Materials and methods: We applied clinicalBERT to unique patient discharge summaries. For classification, patients were divided into nonoverlapping groups stratified by the presence/absence of AUD ICD diagnosis for model training (80%), validation (10%), and testing (10%). For detection, the model was trained (80%) and validated (20%) on 1:1 positive/negative patients, then applied to remaining negative patient population. Physicians adjudicated 600 samples from the full model confidence spectrum to confirm AUD by Diagnostic and Statistical Manual of Mental Disorders-V criteria.
Results: The model exhibited the following characteristics (mean, standard deviation): precision (0.9, 0.02), recall (0.65, 0.03), F-1 (0.75, 0.02), area under the receiver operating curve (0.97, 0.01), and area under the precision-recall curve (0.86, 0.01). Adjudication produced an estimated 4% under-documentation rate for the total study population. As model confidence increased, AUD under-documentation rate rose to 30% of the number of patients identified as positive by ICD-9 coding.

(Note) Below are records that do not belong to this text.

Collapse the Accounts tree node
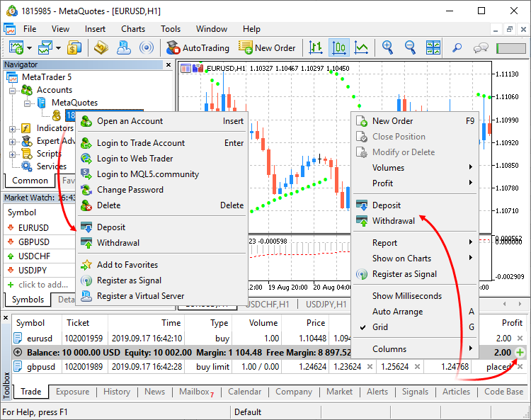The image size is (531, 420). tap(13, 90)
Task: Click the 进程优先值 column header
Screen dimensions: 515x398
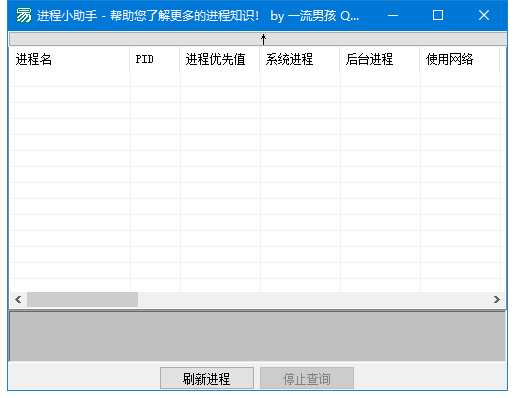Action: [x=220, y=59]
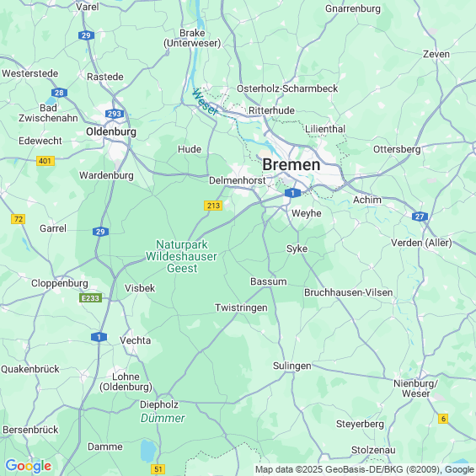Click the Map data copyright text

[365, 469]
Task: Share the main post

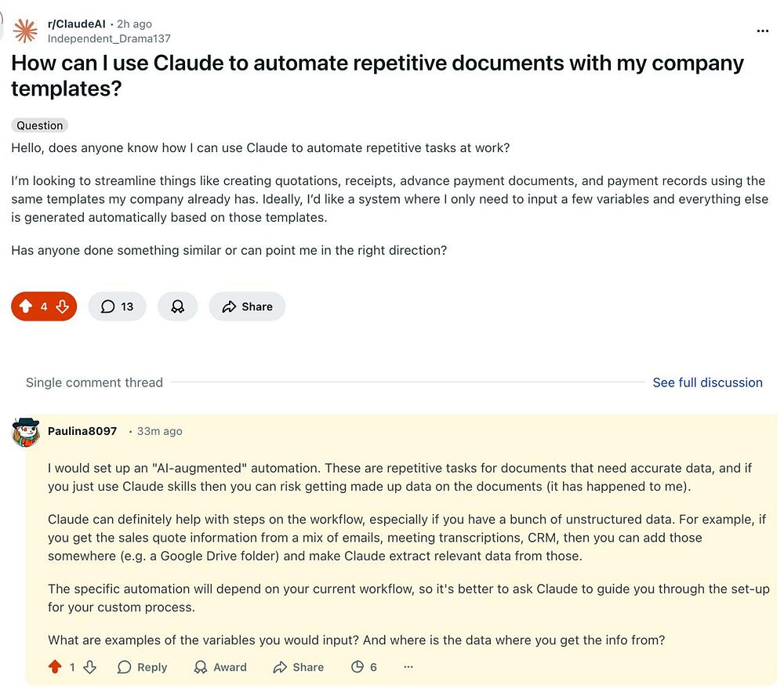Action: click(x=247, y=306)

Conclusion: Our model improves the identification of patients meeting AUD criteria, outperforming ICD codes in detecting cases of AUD. Detection discrepancy between ICD and free-text highlights clinician under documentation, not under recognition. Adjudication revealed model over-sensitivity to language around substance use, withdrawal, and chronic liver disease; future study requires application to a broader set of patient age and acuity. This model has the potential to improve rapid identification of patients with AUD and enhance treatment allocation.